Task prompt:
Reproduce every line of the data below without alteration, from the line containing "Task: Select the green" down to the line containing "pos(432,262)", both lines included.

Exercise inputs:
»»

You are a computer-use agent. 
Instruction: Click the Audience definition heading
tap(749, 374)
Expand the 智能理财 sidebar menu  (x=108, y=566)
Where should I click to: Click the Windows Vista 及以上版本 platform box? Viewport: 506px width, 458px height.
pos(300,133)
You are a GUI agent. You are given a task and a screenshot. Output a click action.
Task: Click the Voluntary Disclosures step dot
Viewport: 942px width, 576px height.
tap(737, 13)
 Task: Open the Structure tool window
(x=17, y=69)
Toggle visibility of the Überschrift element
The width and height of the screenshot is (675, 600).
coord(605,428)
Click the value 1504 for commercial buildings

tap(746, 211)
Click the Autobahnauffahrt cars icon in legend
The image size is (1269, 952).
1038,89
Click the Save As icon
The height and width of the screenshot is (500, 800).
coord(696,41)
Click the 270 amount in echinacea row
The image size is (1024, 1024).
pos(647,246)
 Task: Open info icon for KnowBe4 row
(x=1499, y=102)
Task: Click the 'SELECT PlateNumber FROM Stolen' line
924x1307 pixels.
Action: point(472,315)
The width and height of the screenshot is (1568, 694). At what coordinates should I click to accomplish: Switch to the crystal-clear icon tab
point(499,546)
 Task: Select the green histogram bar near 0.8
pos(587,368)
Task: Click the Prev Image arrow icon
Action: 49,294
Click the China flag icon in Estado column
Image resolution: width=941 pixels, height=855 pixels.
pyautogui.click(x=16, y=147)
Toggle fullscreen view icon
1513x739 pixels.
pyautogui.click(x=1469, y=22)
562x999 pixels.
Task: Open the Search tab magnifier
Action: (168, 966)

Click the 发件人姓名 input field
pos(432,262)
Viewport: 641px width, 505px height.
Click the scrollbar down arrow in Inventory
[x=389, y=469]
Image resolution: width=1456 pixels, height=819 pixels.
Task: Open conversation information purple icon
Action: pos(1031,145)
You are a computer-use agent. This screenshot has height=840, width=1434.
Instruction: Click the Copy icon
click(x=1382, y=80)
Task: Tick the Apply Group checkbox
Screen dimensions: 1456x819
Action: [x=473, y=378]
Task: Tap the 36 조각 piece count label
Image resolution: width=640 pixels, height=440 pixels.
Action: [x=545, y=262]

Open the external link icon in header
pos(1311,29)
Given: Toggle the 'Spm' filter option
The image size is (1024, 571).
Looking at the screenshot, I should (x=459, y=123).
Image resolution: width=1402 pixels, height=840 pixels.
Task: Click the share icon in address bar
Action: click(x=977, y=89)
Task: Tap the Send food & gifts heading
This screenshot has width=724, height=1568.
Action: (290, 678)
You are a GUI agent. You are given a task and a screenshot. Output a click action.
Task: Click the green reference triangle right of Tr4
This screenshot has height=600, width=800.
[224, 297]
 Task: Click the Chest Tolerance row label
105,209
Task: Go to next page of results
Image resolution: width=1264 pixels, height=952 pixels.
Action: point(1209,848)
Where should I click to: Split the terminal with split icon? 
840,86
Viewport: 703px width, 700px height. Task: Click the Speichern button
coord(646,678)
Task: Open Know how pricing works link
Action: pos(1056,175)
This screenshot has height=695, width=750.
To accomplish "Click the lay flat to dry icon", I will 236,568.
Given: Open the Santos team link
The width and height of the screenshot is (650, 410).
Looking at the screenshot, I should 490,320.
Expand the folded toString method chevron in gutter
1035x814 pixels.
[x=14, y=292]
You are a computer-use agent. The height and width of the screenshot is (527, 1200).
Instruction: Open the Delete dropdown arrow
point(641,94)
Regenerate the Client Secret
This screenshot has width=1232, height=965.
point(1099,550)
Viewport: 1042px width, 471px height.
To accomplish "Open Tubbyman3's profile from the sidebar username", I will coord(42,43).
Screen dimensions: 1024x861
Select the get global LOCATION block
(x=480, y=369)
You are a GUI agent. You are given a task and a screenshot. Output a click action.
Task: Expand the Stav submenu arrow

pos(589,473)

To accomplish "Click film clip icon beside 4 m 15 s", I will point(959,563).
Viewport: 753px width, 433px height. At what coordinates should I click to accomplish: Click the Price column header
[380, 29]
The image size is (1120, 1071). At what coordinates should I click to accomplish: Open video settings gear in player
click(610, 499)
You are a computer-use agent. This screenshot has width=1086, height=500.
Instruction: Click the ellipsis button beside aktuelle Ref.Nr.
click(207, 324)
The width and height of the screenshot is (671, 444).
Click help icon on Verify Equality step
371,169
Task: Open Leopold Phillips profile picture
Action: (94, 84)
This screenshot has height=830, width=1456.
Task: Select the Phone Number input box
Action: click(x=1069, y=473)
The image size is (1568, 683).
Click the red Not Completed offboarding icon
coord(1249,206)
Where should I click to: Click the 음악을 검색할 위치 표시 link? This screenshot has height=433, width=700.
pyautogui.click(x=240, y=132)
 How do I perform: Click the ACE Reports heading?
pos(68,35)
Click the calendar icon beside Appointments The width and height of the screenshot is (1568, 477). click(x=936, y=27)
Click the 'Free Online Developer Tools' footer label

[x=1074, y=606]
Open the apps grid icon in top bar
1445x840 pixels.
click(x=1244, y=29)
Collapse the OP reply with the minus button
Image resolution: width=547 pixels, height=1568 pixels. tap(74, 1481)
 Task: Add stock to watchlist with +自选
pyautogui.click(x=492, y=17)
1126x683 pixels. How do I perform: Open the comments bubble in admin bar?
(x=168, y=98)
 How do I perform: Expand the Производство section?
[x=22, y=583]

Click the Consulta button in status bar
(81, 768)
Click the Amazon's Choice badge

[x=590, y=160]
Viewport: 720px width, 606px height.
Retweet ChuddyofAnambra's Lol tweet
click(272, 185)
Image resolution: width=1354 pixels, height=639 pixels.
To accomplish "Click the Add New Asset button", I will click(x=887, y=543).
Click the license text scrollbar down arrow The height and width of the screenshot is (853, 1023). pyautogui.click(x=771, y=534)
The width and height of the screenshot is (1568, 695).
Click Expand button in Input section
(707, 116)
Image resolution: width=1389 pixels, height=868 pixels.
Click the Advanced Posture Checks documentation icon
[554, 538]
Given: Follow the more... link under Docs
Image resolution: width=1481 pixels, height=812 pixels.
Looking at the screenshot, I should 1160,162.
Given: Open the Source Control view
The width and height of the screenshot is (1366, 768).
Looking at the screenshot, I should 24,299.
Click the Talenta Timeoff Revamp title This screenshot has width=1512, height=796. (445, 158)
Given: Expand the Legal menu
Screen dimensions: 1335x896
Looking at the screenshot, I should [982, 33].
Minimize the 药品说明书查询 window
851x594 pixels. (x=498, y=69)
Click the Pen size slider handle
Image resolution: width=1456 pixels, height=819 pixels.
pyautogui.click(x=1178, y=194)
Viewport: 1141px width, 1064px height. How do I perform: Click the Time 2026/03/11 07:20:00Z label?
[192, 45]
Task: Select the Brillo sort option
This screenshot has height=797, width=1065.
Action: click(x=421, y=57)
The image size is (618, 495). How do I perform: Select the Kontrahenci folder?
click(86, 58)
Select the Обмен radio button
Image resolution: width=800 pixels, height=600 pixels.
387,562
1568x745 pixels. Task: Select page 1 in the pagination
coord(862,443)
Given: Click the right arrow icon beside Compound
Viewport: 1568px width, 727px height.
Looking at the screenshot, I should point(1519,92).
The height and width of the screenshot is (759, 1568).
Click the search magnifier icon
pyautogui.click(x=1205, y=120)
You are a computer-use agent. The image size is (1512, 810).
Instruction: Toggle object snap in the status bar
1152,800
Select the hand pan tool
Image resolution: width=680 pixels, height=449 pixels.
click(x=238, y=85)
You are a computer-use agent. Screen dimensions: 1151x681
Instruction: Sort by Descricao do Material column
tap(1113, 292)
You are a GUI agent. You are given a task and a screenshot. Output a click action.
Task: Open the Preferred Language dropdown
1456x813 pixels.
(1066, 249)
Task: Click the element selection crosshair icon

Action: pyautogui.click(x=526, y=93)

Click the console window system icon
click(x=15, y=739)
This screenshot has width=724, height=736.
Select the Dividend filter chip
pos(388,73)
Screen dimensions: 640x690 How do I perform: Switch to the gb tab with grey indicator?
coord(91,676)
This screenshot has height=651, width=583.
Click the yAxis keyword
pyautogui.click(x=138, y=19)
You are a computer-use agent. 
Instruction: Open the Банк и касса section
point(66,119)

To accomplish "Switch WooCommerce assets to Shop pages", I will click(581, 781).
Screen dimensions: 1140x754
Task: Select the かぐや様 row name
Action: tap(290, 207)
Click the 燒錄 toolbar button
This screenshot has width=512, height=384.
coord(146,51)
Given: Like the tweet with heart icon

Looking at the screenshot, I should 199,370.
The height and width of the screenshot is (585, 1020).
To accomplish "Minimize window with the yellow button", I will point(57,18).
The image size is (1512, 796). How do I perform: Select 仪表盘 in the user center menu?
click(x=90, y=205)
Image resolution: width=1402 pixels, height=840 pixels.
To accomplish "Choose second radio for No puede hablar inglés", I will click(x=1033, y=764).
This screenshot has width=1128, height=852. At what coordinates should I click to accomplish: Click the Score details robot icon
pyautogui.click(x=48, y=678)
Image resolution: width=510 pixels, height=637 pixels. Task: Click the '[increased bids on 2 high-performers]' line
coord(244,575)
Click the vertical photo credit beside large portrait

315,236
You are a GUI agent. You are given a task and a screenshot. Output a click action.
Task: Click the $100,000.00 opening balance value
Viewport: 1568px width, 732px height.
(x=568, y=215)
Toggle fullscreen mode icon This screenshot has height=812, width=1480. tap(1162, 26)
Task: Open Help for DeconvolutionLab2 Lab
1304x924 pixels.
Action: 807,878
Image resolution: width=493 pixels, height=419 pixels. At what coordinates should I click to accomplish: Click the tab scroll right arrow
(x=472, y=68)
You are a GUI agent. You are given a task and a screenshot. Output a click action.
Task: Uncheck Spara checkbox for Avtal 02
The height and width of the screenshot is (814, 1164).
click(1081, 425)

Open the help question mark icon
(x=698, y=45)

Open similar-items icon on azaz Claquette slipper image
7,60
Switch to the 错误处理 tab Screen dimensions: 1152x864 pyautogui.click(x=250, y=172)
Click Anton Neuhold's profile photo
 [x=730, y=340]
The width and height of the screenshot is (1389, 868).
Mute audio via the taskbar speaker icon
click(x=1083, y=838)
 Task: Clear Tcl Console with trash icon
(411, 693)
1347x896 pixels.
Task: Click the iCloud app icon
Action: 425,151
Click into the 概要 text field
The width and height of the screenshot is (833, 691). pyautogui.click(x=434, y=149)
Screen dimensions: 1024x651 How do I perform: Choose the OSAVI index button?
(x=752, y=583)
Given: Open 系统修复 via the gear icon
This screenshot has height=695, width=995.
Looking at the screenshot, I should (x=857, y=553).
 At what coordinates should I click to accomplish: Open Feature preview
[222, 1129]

««

Response to the task:
 Task: Select the green histogram bar near 0.8
pos(587,368)
Task: Click the Prev Image arrow icon
Action: 49,294
Click the China flag icon in Estado column
Image resolution: width=941 pixels, height=855 pixels.
pyautogui.click(x=16, y=147)
Toggle fullscreen view icon
1513x739 pixels.
pyautogui.click(x=1469, y=22)
562x999 pixels.
Task: Open the Search tab magnifier
Action: (168, 966)

Click the 发件人姓名 input field
pos(432,262)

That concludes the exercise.